### Exercise requirements:
Leave the pictures out and quote only the lines from the one with "Given: Expand No" down to the end of the listing below.

### Recorded information:
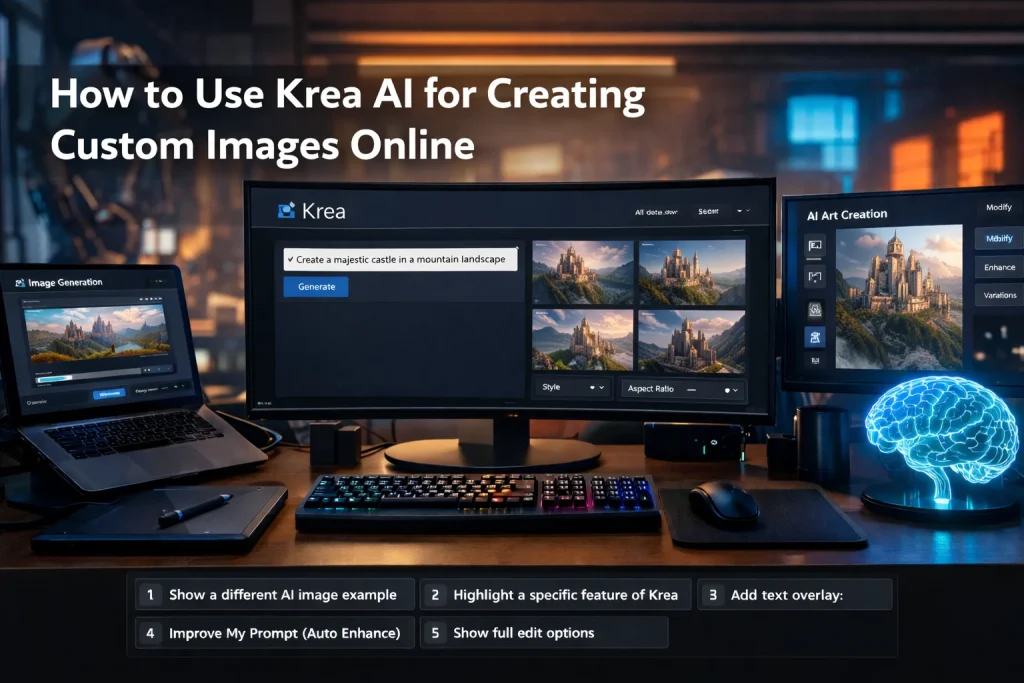The height and width of the screenshot is (683, 1024).
Task: Open the All Date filter menu
Action: pyautogui.click(x=657, y=212)
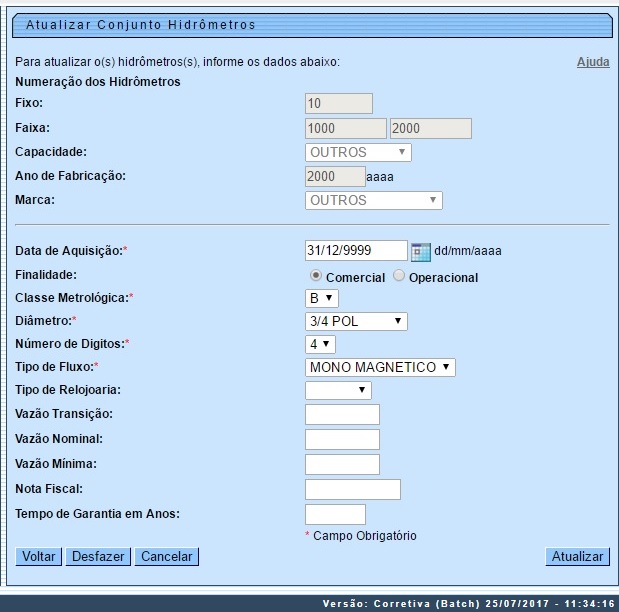The image size is (619, 612).
Task: Open the disabled Capacidade dropdown
Action: coord(358,153)
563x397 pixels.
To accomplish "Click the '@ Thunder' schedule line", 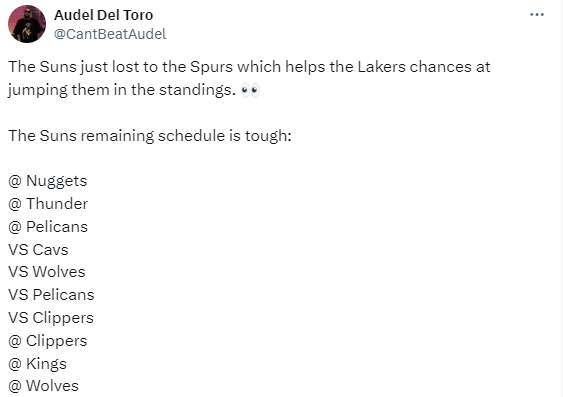I will click(48, 204).
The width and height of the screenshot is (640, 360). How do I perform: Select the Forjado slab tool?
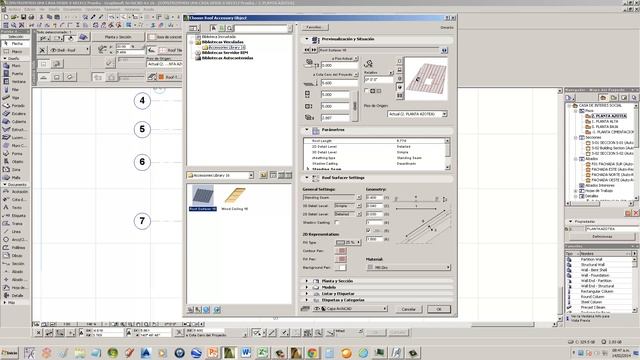tap(16, 106)
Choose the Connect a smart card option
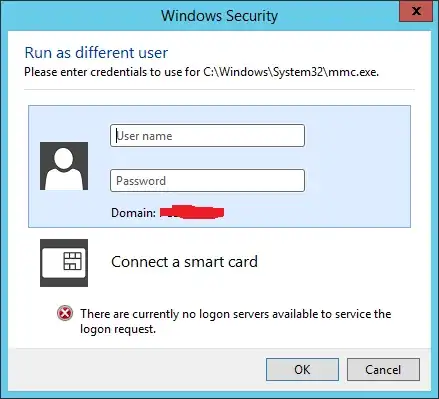 point(184,262)
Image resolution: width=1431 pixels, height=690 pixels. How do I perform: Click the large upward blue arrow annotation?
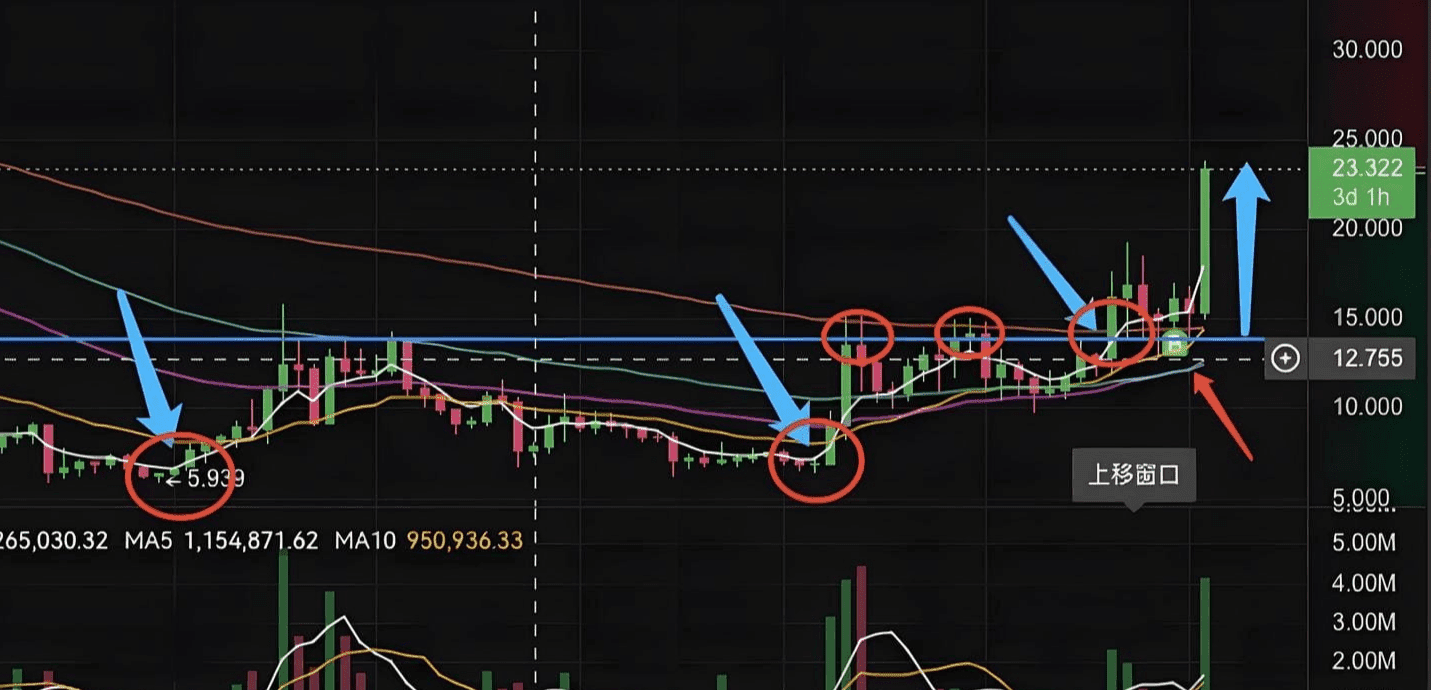(1245, 248)
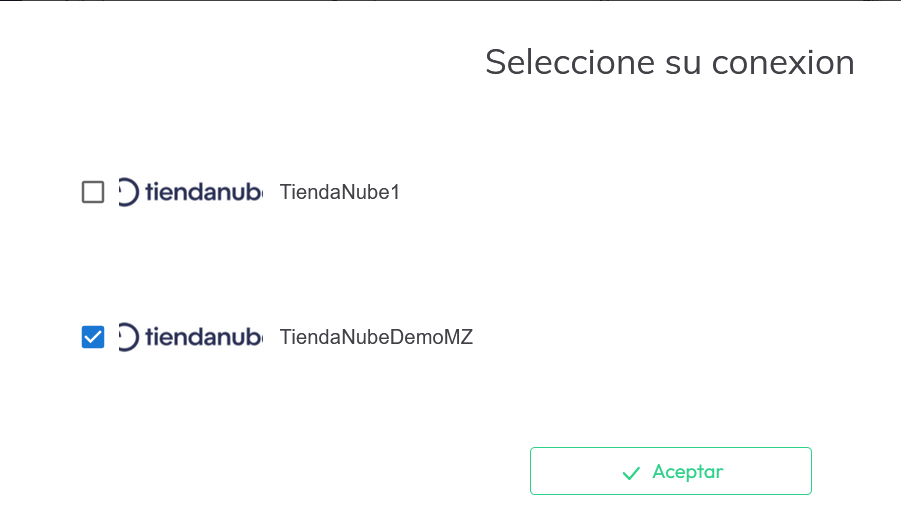Click the tiendanube wordmark next to TiendaNube1
Image resolution: width=901 pixels, height=505 pixels.
[x=203, y=192]
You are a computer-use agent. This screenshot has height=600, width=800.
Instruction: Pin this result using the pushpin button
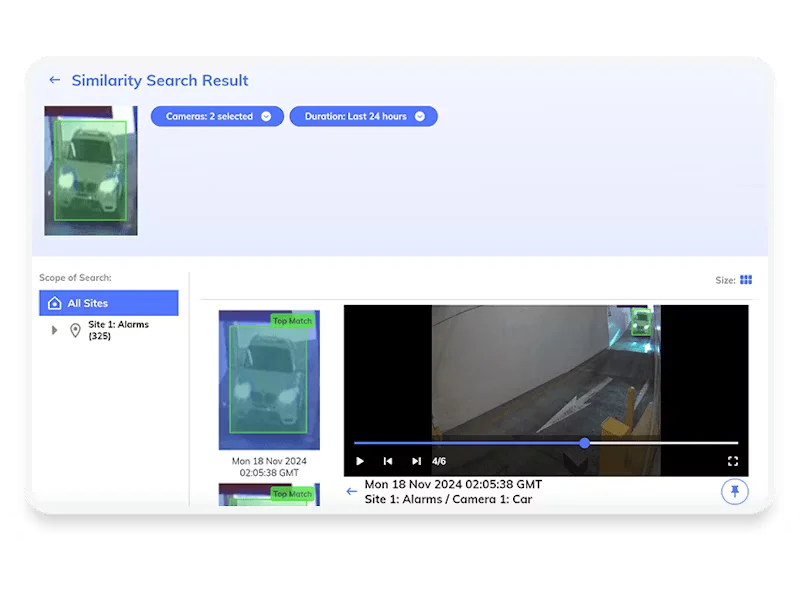[x=734, y=491]
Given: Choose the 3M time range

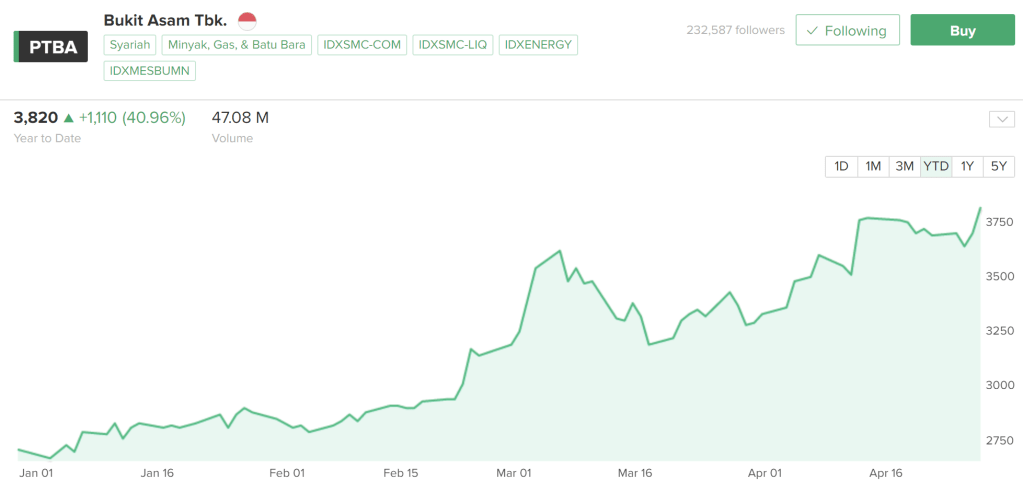Looking at the screenshot, I should pos(904,166).
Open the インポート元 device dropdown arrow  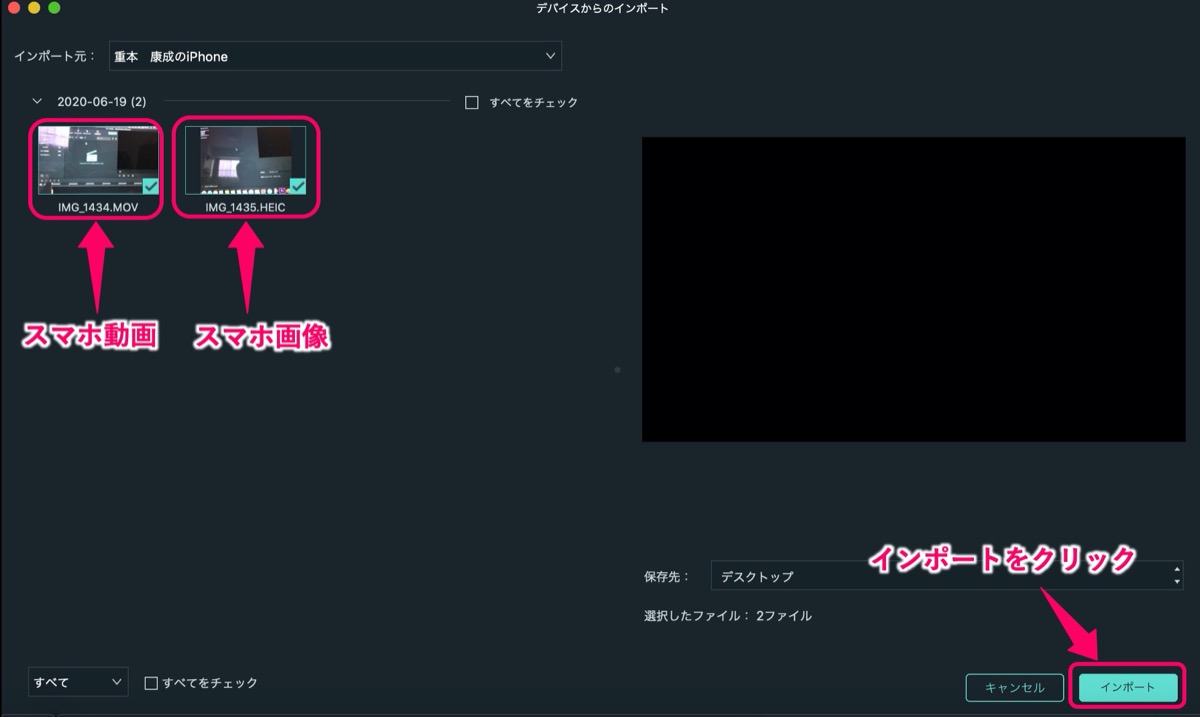pos(550,56)
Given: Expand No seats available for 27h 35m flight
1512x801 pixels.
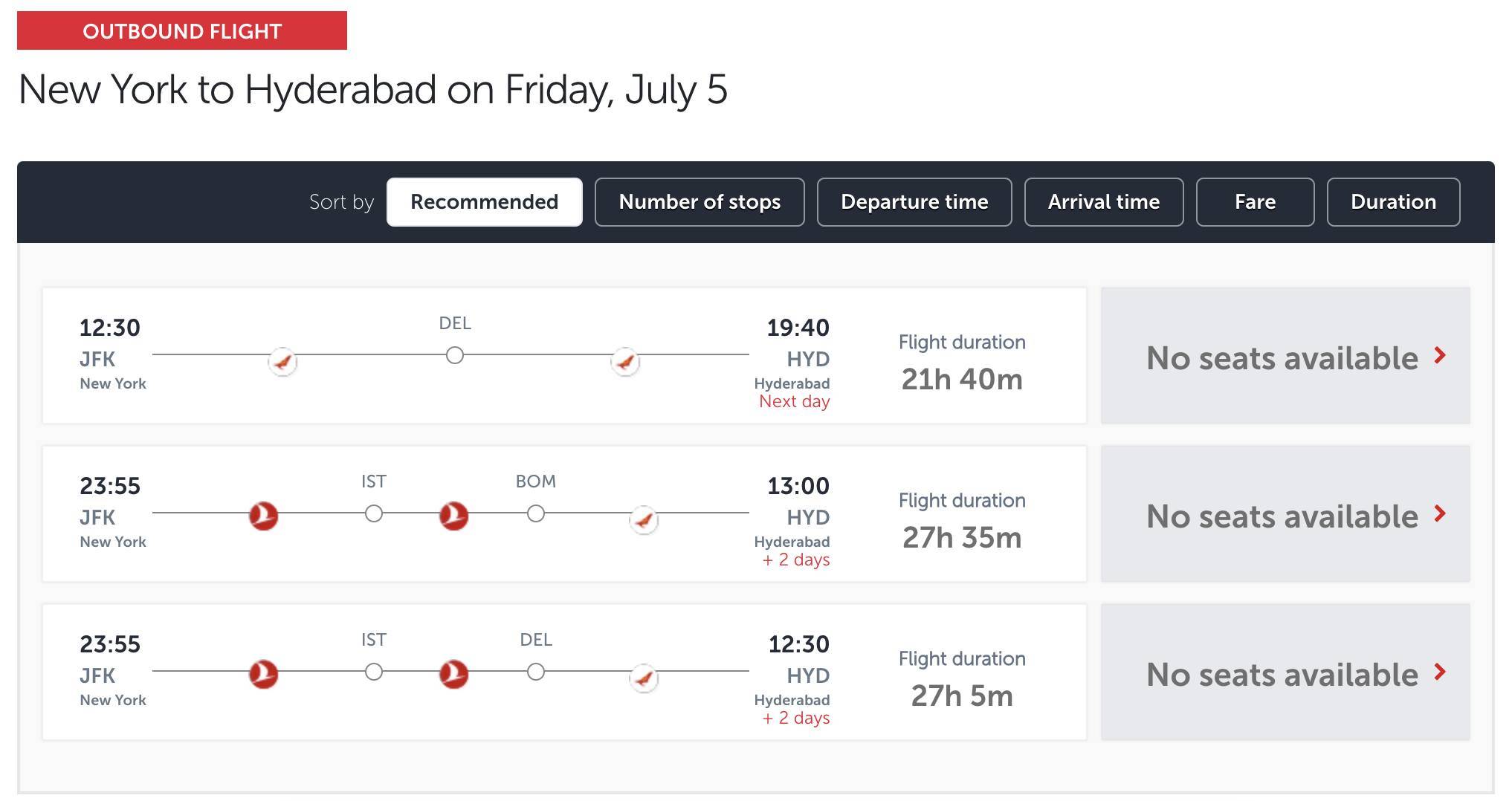Looking at the screenshot, I should [x=1285, y=514].
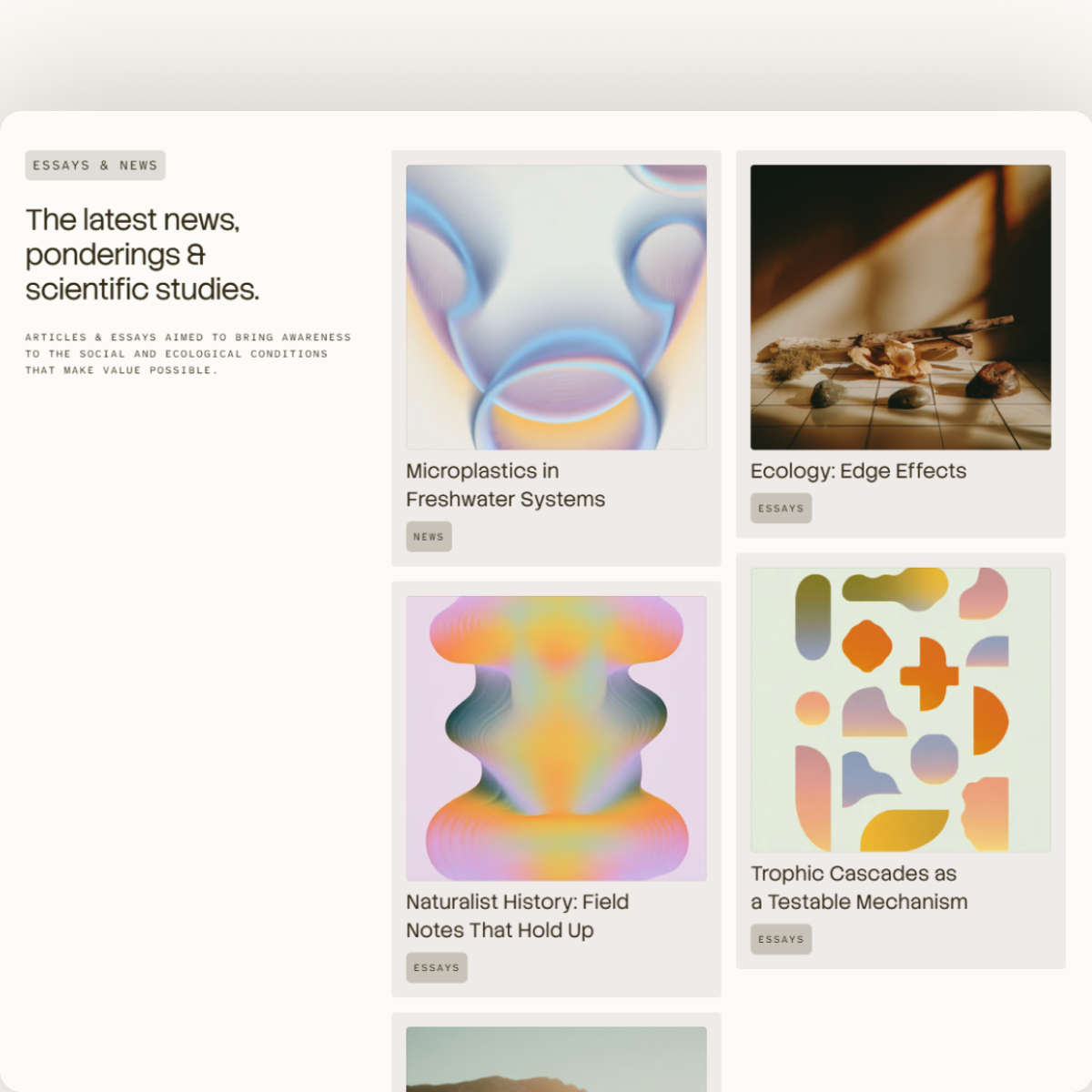Select the ESSAYS tag under Trophic Cascades
Screen dimensions: 1092x1092
(x=781, y=939)
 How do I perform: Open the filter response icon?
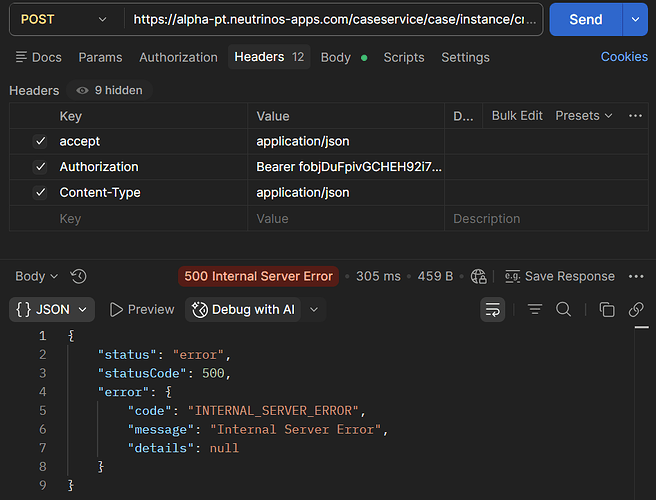[535, 310]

### Output:
Given: Expand No seats available for 27h 35m flight
1512x801 pixels.
Looking at the screenshot, I should [x=1285, y=514].
Select the ESSAYS tag under Trophic Cascades
Screen dimensions: 1092x1092
(x=781, y=939)
 How do I perform: Open the filter response icon?
[535, 310]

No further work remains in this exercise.